**What is asked**. Copy the stretch of the Futhark discussion from "Exactly. If I'm" through "to high-level languages.", swapping each "performant" for "fast".

**Text shown**.
This blog post declares some culture boundaries. Namely, the team intends to keep the dsl targeted at this domain, rather than expanding to general computation in some far future. This enables them to focus on common target language constructs and keep their documentation efforts toward similar experts. They acknowledge that this demands more of their users, for <example all> external imports must be in the same folder when compiled, but allows for simplicity and clarity all around.

Hence, the author uses the analogy of a desert creature that survives in an environment of constrained resources.

earenndil · on June 19, 2018

Honestly, if it's not intended for general use, I don't think it's worth it to complicate the build process, and complicate the process of setting up a dev environment by installing a whole new compiler toolchain just for a couple of small functions.

pjmlp · on June 19, 2018

While I agree with your point of view regarding production code, it is this continuous ongoing effort of such language designers that eventually (with a bit of luck as well) turn a programming language from "yet another one" to something relevant.

awb · on June 19, 2018

> Thus, even were Futhark to become the indisputably best language in its area - which is certainly the goal! - the user base would still be small, and so would the development resources.

Exactly. If I'm selecting a language for any critical components, it's going to be one with a strong community, not something obscure that might be a little less verbose or a little more performant.

Athas · on June 19, 2018

What if it's a lot more performant? It's of course always a risk to incorporate another language, but sometimes performance is a critical feature, yet you have no time or inclination to write (say) low-level GPU code by hand. Futhark is more of an alternative to CUDA or OpenCL than to high-level languages.

Also, there is the important property that Futhark programs tend to be fairly small, and are semantically close to ordinary functional programming. Thus, even in a worst case situation where the Futhark compiler is abandoned, it is a reasonable task to simply rewrite all the code in another high-level language.

earenndil · on June 19, 2018

> sometimes performance is a critical feature, yet you have no time or inclination to write (say) low-level GPU code by hand

I also have no time or inclination to integrate an entirely new tool into my build chain, complicate and lengthen the build process, and increase the cognitive load required to begin working on the project.

Athas · on June 19, 2018

Sure, that's a fine judgment for most applications. That's exactly why high-performance languages (of any kind) necessarily must remain somewhat niche.

Although I will point out that the point of this post is exactly to try to minimise the build system complication and cognitive load as much as possible, so Futhark will be useful to just slightly more projects.

RasmusWL · on June 19, 2018

That's totally fine.

Futhark is an offer for people that need high performance code, but could spend their time on better things than writing CUDA/OpenCL code by hand.

Clearly that's not everyone. Maybe you don't need high performance code. Maybe you need to squeeze every last bit of performance out of your GPUs, so you actually need to spend time writing your own CUDA/OpenCL code.

**Material provided**.
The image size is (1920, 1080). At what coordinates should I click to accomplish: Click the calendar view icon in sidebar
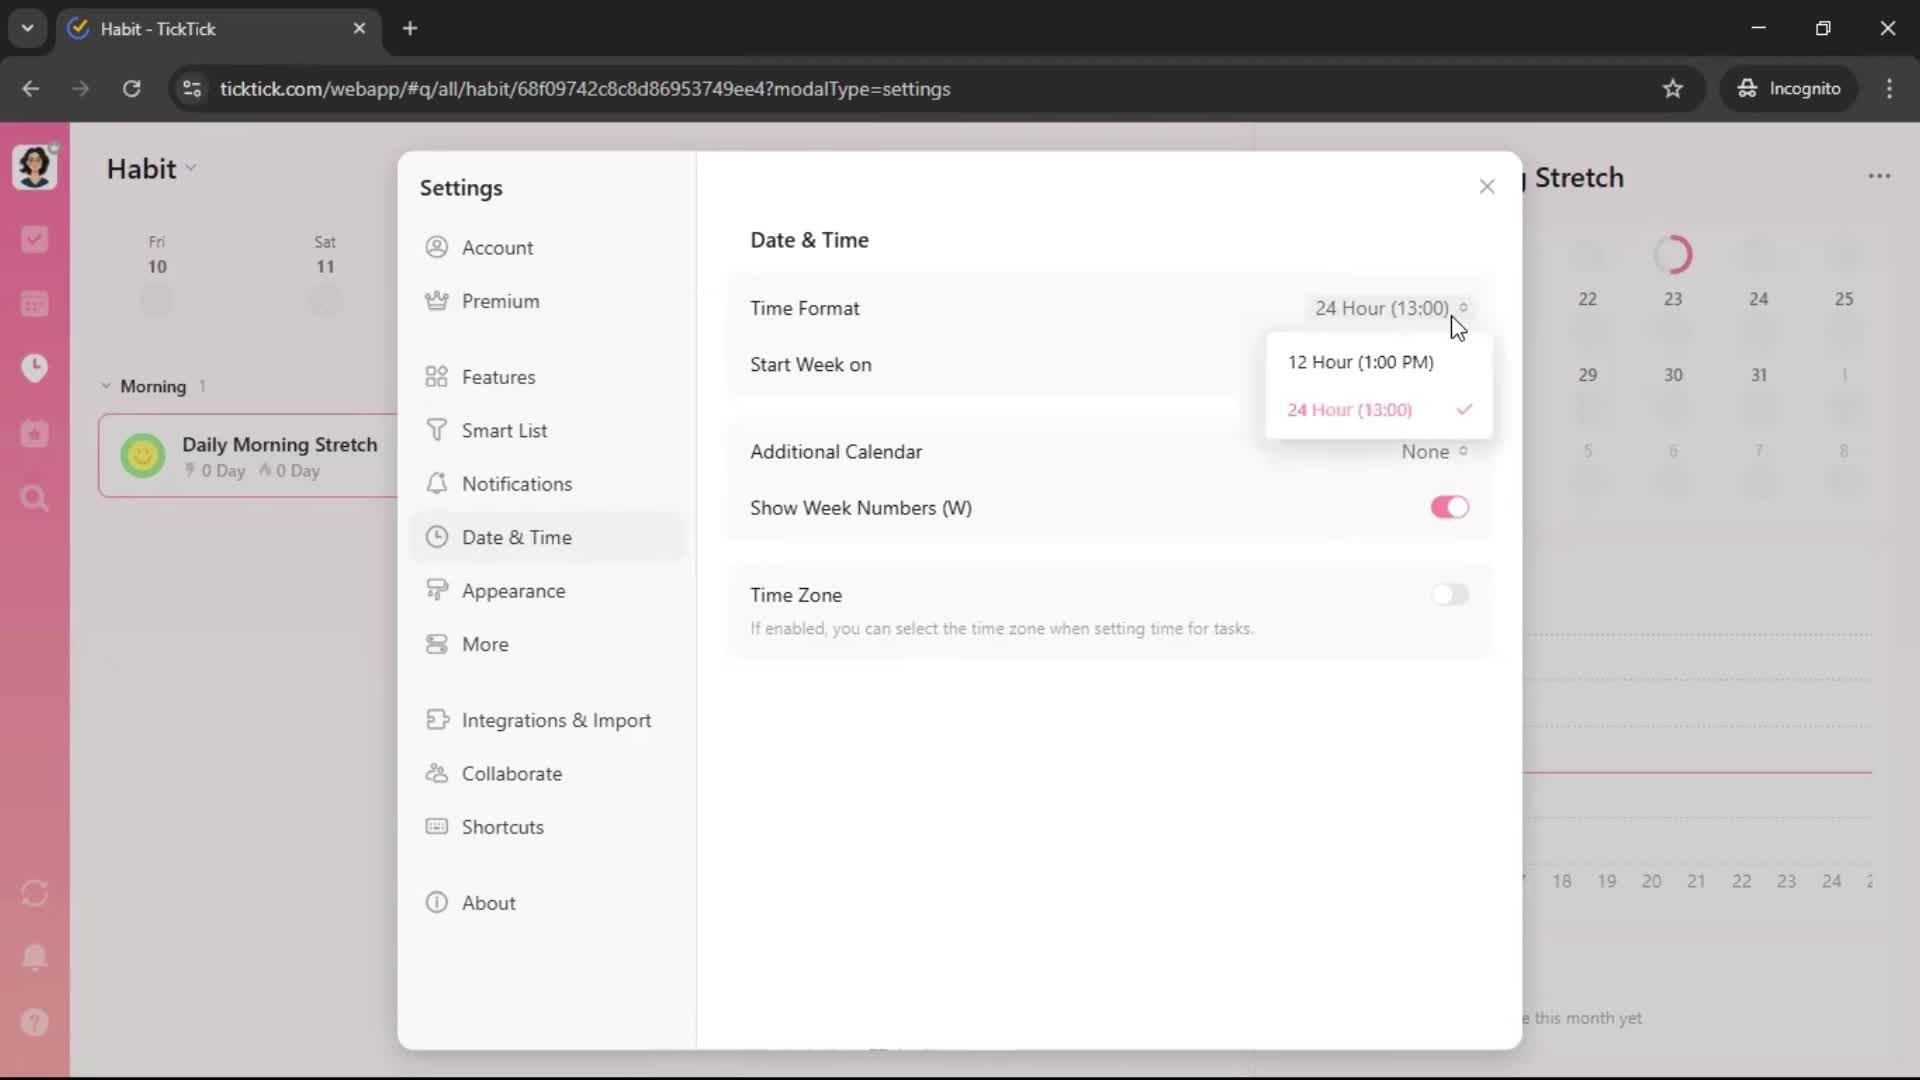pos(34,304)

**The answer**.
Exactly. If I'm selecting a language for any critical components, it's going to be one with a strong community, not something obscure that might be a little less verbose or a little more fast.

Athas · on June 19, 2018

What if it's a lot more fast? It's of course always a risk to incorporate another language, but sometimes performance is a critical feature, yet you have no time or inclination to write (say) low-level GPU code by hand. Futhark is more of an alternative to CUDA or OpenCL than to high-level languages.